Additional Tests: If you have high blood pressure, a medical provider might prescribe additional tests such as an echocardiogram, urinalysis and ultrasound. These tests can help diagnose additional issues with your heart, kidneys and eyes. These tests can also assess whether your hypertension has caused any significant or permanent organ damage.
Hypertension Prevention and Treatment
Preferred treatment methods for hypertension include lifestyle modifications and medications. First, your medical provider will likely recommend a diet and exercise regimen. If these attempts to manage your symptoms are unsuccessful, your doctor may prescribe you certain medications to help keep your blood pressure under control. The provider will need to monitor your blood pressure regularly and may ask you to monitor your blood pressure through a home testing kit.
Some people are able to effectively prevent hypertension through lifestyle modifications and behavioral changes like:
- Reducing stress through relaxation techniques or environmental changes
- Quitting smoking
- Limiting alcohol use
- Eating a balanced diet and staying hydrated
- Participating in regular aerobic exercise
Maintaining a regular aerobic exercise routine can often improve blood flow enough to lower high blood pressure. As a side benefit, exercise can help improve your mood through the production of endorphins. You will also limit the potential for developing additional complications such as high cholesterol, high blood pressure and diabetes, which all can worsen when you have hypertension.
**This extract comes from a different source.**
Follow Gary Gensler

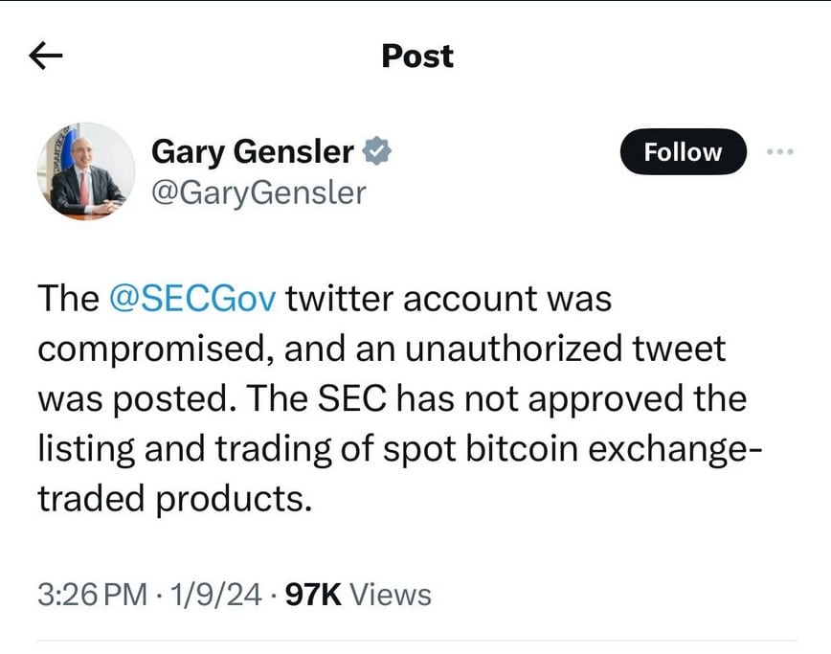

If you have a family or personal history of hypertension, your doctor might decide to put you on a high blood pressure diet as part of a preventative effort or treatment plan. A high blood pressure diet should be customized for your individual needs. Here are some tips to help plan for a high blood pressure diet:
- Reduce your sodium intake. You should aim to eat less than 2,000mg of sodium in your meals per day. The best way to make this change is by eating out less and cooking your food at home more frequently. This way, you can easily manage the amount of salt that goes into each meal you eat.
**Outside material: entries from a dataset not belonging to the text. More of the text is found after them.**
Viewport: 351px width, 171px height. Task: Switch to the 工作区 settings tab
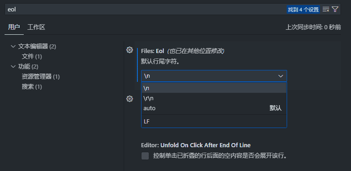[x=36, y=27]
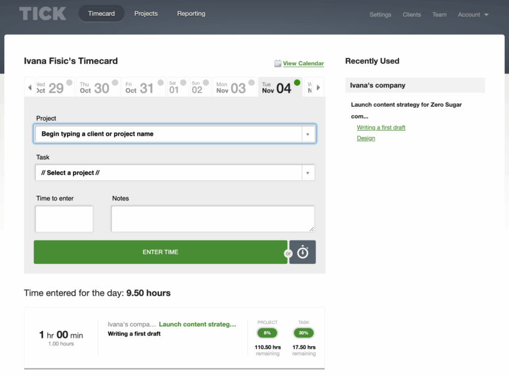Image resolution: width=509 pixels, height=376 pixels.
Task: Click the TICK logo
Action: coord(42,14)
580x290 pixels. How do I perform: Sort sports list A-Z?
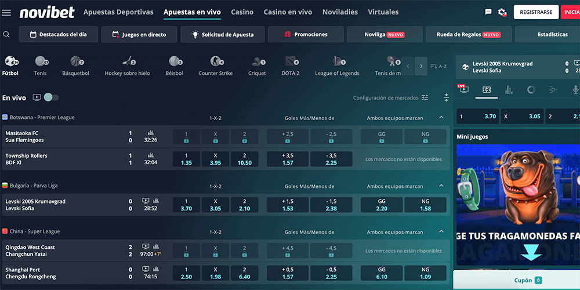[x=438, y=66]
- Try the DASH diet. The National Heart, Lung and Blood Institute has found that the DASH (dietary approaches to stop hypertension) diet can help lower blood pressure. This diet includes fruits, vegetables and foods that are low in fat or fat-free.
If diet and lifestyle changes don’t effectively control your high blood pressure, then you may need to take a daily medication to keep your blood pressure under control. Your provider may prescribe one or more of the following medication types:
- Diuretics. Referred to as “water pills,” these medicines help your kidneys reduce fluid and salt levels in your body, which can lower your blood pressure over time.
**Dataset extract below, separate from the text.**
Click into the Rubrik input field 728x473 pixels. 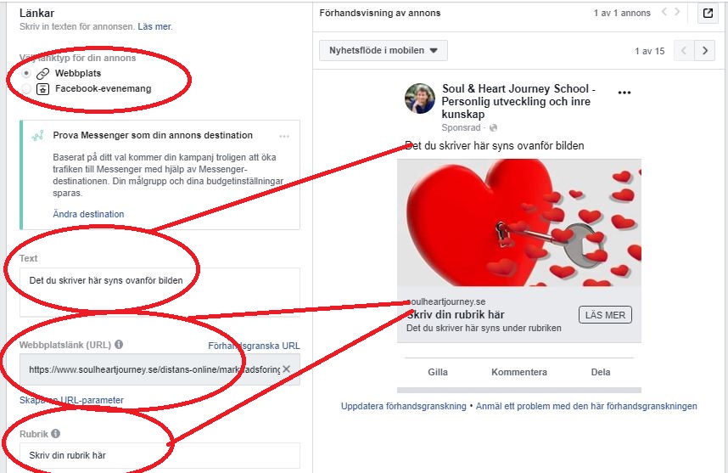point(160,455)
- ACE inhibitors. These medications work by relaxing your blood vessels.
- ARBs. These medications block a body chemical that naturally narrows blood vessels so pressure on them is reduced.
- Calcium-channel blockers: These work by relaxing your heart muscles and the muscles around your blood vessels while also slowing your heart rate.
In general, it’s important to maintain records of your blood pressure to notice any patterns or increases as you age. If your hypertension is diagnosed early, you can make an effort right away to prevent future complications. For many people, hypertension creates no symptoms until the condition becomes severe. Talk with your healthcare provider if you’re concerned about your blood pressure levels so you can take steps together to manage your cardiovascular health.